Aquella tarde lluviosa de sábado trastocaba todos los planes previstos por Celia y por mí, y que se reducían, someramente, a una degustación tapística en El Rescoldo, el elegante bar de nuestro querido amigo Antonio. Casi lo agradecí, ya que por diversos motivos no me encontraba especialmente animado durante el fin de semana. No valgo para enmascarar mis estados de ánimo y por ello no me agrada tertuliar con conocidos cuando algún problema enturbia mi mente. Aprovechando la tesitura climatológica, convencí sin ningún esfuerzo a Celia para quedarnos en casa, al resguardo de caprichosas tempestades y valorando el considerable ahorro económico que supondría nuestra decisión. Además, todavía quedaba algo de whisky en casa…  Celia, observando que mi rostro dibujaba siluetas de melancolía, decidió animar nuestra íntima velada. La oí revolviendo unos cajones de nuestro dormitorio y al poco apareció con una tabla de madera donde adiviné a leer unas inscripciones en caracteres hebreos, así como una serie de guarismos y letras. Ya llevábamos algunos años compartiendo nuestras vidas pero jamás vi anteriormente aquella misteriosa tabla: –«Hoy te encuentro especialmente sensible, Leiter. Es justo lo que necesito para que hagamos una ouija. Te aseguro que no te vas a aburrir» — Dijo Celia ante mi perplejidad y desconocimiento, tanto de su propósito como del objeto al uso.

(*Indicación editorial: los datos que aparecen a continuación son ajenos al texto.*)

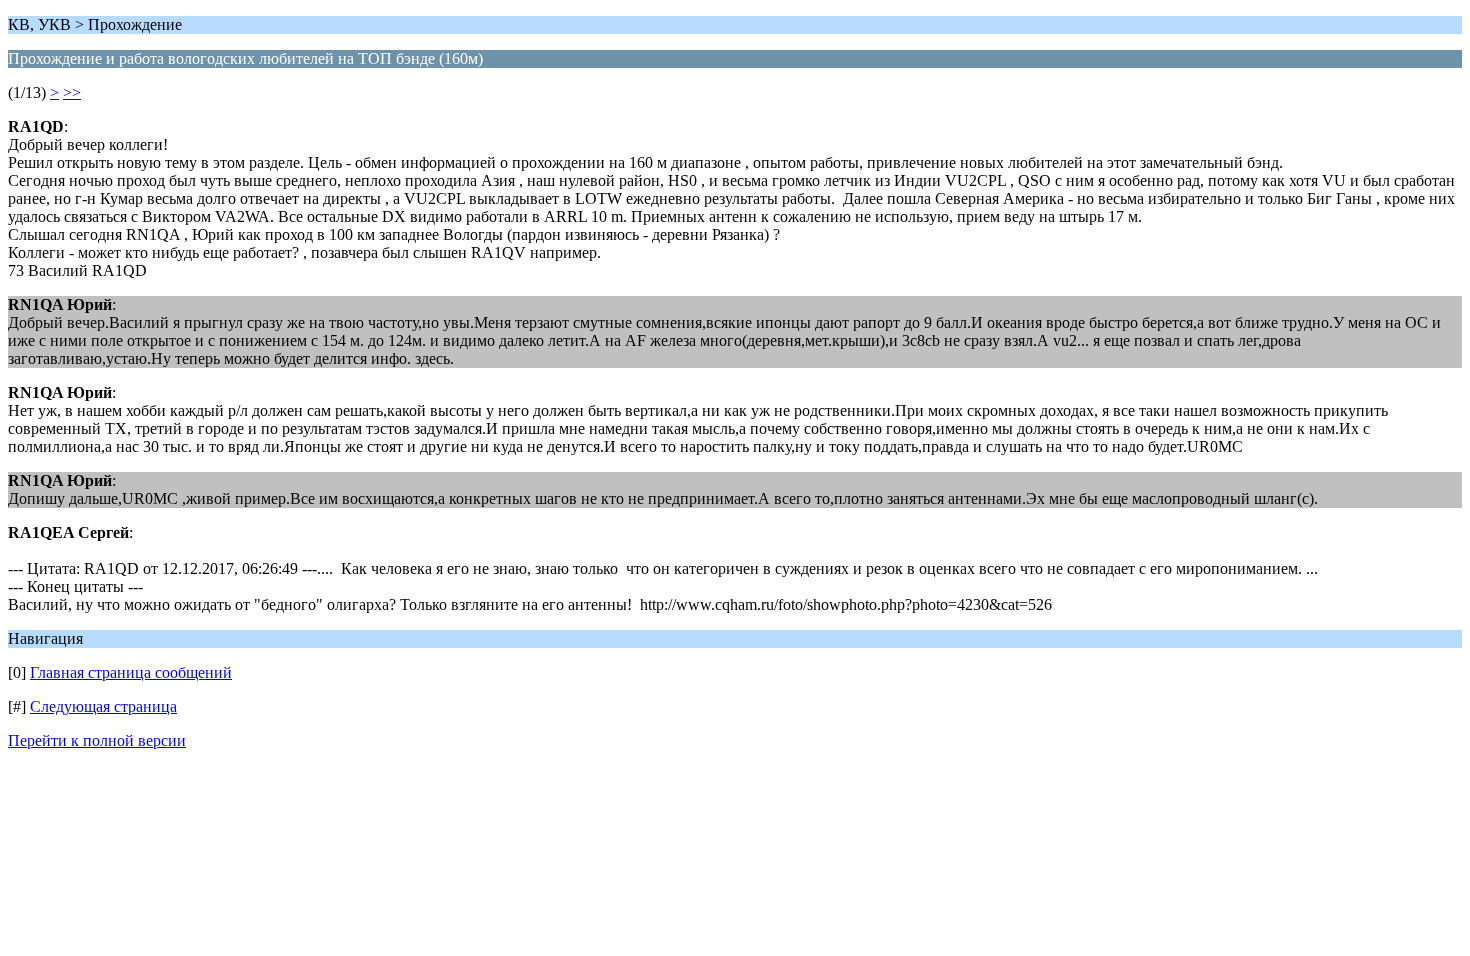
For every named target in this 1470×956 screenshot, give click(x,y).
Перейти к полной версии (97, 740)
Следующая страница (103, 706)
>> (72, 92)
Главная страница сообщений (131, 672)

 Y, en efecto, no me estaba aburriendo, pero mi expresión de gilipollas, con el dedo índice apoyado en la superficie de un vaso invertido, a la penumbra de una vela y con la iluminación más tenue que Celia habilitó para la representación, no auguraba nada particularmente emotivo. Celia me reconvino a pensar en alguien ya fallecido, en concentrarme en alguna persona desaparecida con la que yo hubiera mantenido algún vínculo cercano. Me acordé de mi padre pero no se lo dije. Pasados unos diez minutos, cuando ya me estaba incomodando con las palabras y alocuciones de Celia, el vaso comenzó a moverse. Yo estaba seguro que el dedo de Celia era quién lo impulsaba, y así se lo dije, pero con un gesto imperativo me ordenó callar. El vaso fue junto a la letra F y, a continuación, a la letra E. Después retornó al centro del tablero.  — «¿Eres el padre de Leiter?» — Preguntó Celia ante mi sorpresa. Y el vaso se desplazó junto a un carácter hebreo donde, por debajo, se podía leer «Yes» entre paréntesis. Me pregunté interiormente cómo demonios había podido averiguar Celia el objeto de mi pensamiento, pero, la verdad, seguía con la convicción de que era Celia y sólo Celia quién movía el dichoso vasito. Celia comenzó a «interrogar a mi padre» y el vaso sólo se movía a las referidas letras F y E. No aguanté más y, en un momento, le dije a Celia que las letras E y F son contiguas y que no me estaba creyendo nada… Celia cerró los ojos y preguntó de nuevo: –«Tu hijo se muestra inquieto y escéptico. Por favor, danos una prueba de que el espíritu del padre de Leiter es realmente quién está moviendo este vaso… » —

 Ocurrió algo extraño: De pronto, la llama de la vela comenzó a elevarse y, con un inexplicable silbido agudo, se apagó. Nos quedamos a oscuras, ya que la luz de la habitación anexa que servía para amortiguar el exceso de oscuridad también se apagó. Las luces «display» del vídeo y el televisor, también. Estábamos sin luz. Rápido, saqué un mechero y volví a encender la vela. Con ella me encaminé hacia el cuadro principal de luces de la casa, entre las sonoras carcajadas de Celia, y, paradójicamente, todo estaba en su sitio correcto. — «Pero… ¿Cómo es posible que no haya luz?» — Pensé. Al final, no quedó más remedio que acudir al domicilio del portero para, molestándole a esas horas, solicitar la llave del cuarto de contadores de la finca. Cuando entré en el mencionado cuarto, tan solo la tecla de nuestro contador aparecía con el pulsador bajado.